1. I want a sub that digs deeper (in my current setup)
2. I want that, "why is my windshield oozing bass?" feeling i hear so much about
3. I just want to see what all the hypes about
4. I needed a new sub for my home theatre...the R12


From the little bit ive heard so far, it seems VERY promising. Its really unlike any sub ive ever heard. (even with a slightly oversized enclosure and the amps output gains set extremely low). Im very excited to see what heppens



Anyway, here she is in her new home...






I need a few minor adjustment to make the beauty panel sit flush again, I also need to take away a little bit more airspace from inside the box.


Side Note: Does anyone know what the JBL MS-A5001 actually puts out @ 2 ohms? Ive read conflicting answers.


----------



## Electrodynamic (Nov 27, 2007)

bradknob said:


> I went and picked up the sub on my lunch break. we all know what the MKIV looks like for the most part so i didnt bother with the unboxing pics.......
> 
> 
> 
> ...


The way I look at it is if I just purchased the best sounding, best peforming, shallow subwoofer on the planet, how would I expect it to arrive? I think triple boxed along with far too much padding would suffice. 

Thanks for posting your initial review. I know I, along with many others, are looking forward to your full review once it's dialed in. 

FWIW: Raise that x-over to 80 Hz or higher with a shallow slope on the subwoofer. You'll like it.


----------



## JoeHemi57 (Mar 28, 2006)

Good looking truck and install, i'm looking at regular cab Ram's and Sierra/Silverado's right now myself so getting some ideas. The Ram has a lot more room behind the seat but i think the GM trucks are a little quieter to start with. 

Looking forward to hearing how the sub performs firing up in to the seat, i may use the JBL MS amps too.


----------



## bradknob (Oct 26, 2009)

Electrodynamic said:


> The way I look at it is if I just purchased the best sounding, best peforming, shallow subwoofer on the planet, how would I expect it to arrive? I think triple boxed along with far too much padding would suffice.
> 
> Thanks for posting your initial review. I know I, along with many others, are looking forward to your full review once it's dialed in.
> 
> FWIW: Raise that x-over to 80 Hz or higher with a shallow slope on the subwoofer. You'll like it.



Right, Like wearing a cup while playing sports... You gotta protect whats most precious and valuable. lol

As far as the x-over points, that and the gains are the first and only adjustments I made so far. 



JoeHemi57 said:


> Good looking truck and install, i'm looking at regular cab Ram's and Sierra/Silverado's right now myself so getting some ideas. The Ram has a lot more room behind the seat but i think the GM trucks are a little quieter to start with.
> 
> Looking forward to hearing how the sub performs firing up in to the seat, i may use the JBL MS amps too.


Thanks, I really would have never considered a Ram until i drove one. Love that truck.

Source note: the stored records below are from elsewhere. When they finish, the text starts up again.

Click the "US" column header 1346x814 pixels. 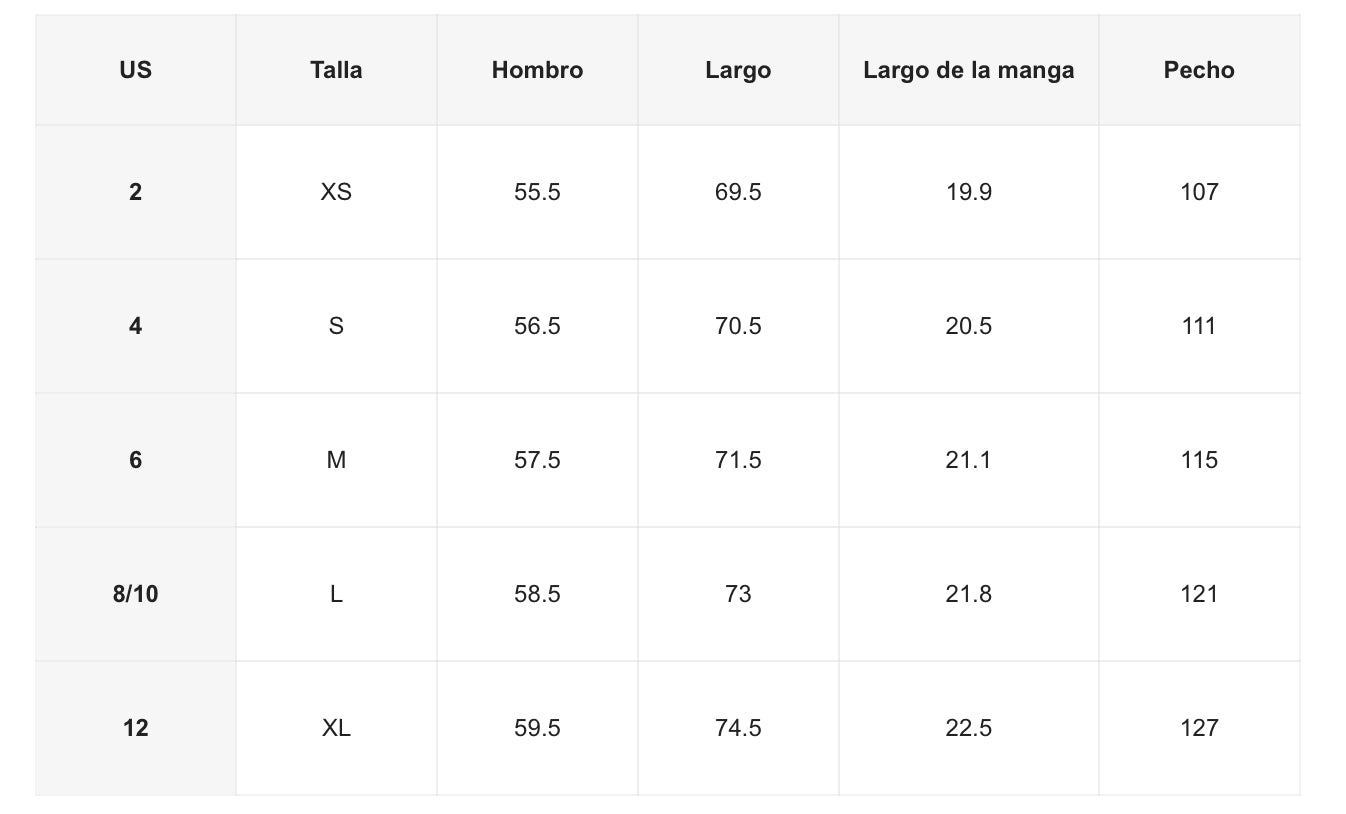[x=136, y=70]
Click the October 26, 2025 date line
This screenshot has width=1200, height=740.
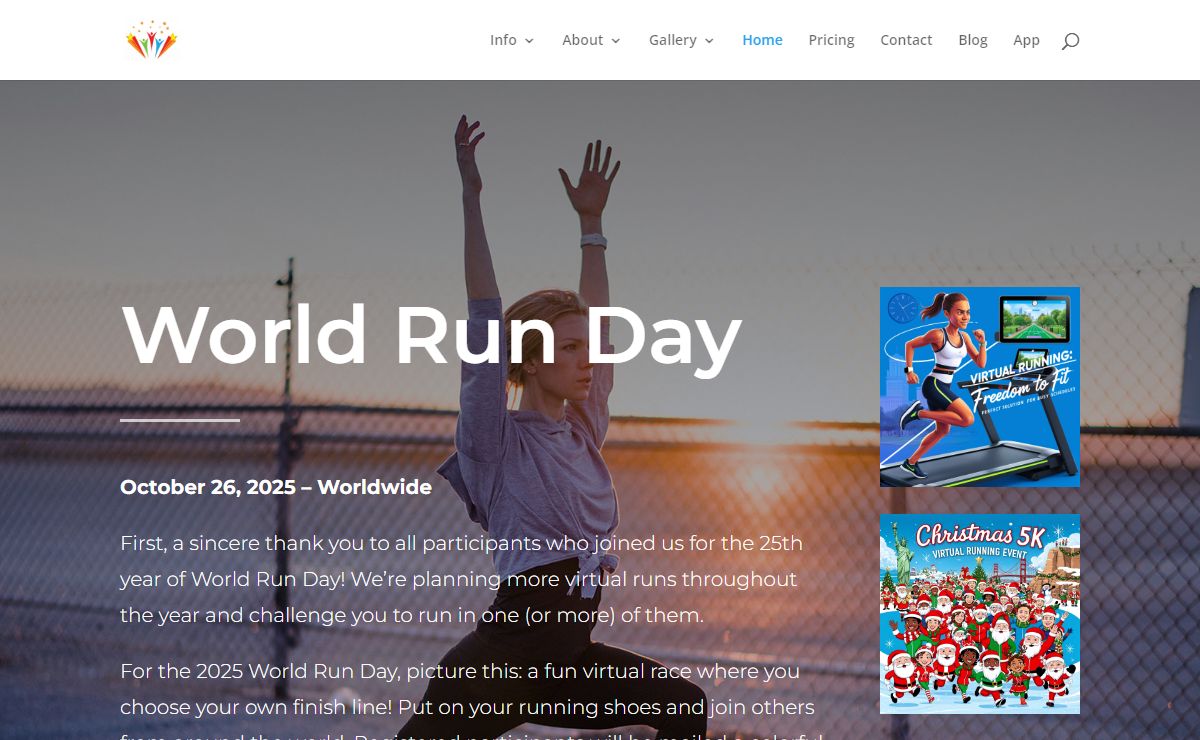click(276, 487)
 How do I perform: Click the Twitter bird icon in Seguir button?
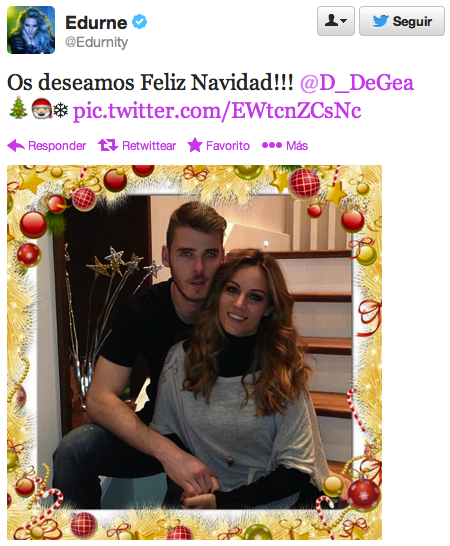[x=380, y=21]
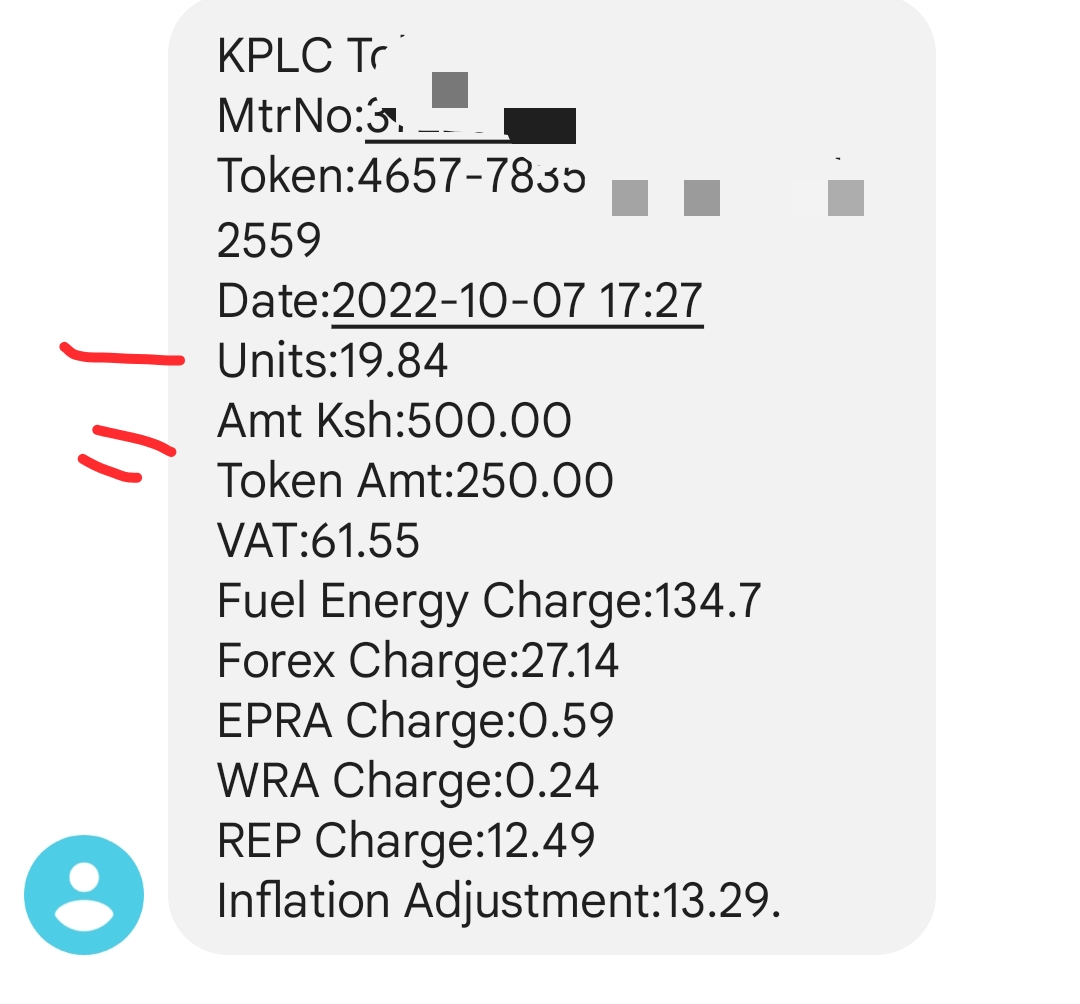
Task: Click the single red mark beside Units
Action: pyautogui.click(x=122, y=353)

As for the MS amps, considering the price/footprint/output/flexibility, I dont think they can be beat. Really cool little amps. Now, if only they could add time alignment to them...









Now on to why were here. Ive maybe had an hour and a half to listen to the sub. Last night I had to glass my enclosure to take some of the airspace away so I still havent had much time to really play with it.



I have the sub crossed at 85Hz with a 6db slope as per nicks recommendations. I was pleased when he first told me this because the morels in the doors didnt love to play down to where the DIYMA liked to play up to. When he told me this in an e-mail, i raised the DIYMA up to there just to try it out and I would be able to have a comparison. Never was very happy with the DIYMA playing this high.

Ill note a few things that stood out right off the bat...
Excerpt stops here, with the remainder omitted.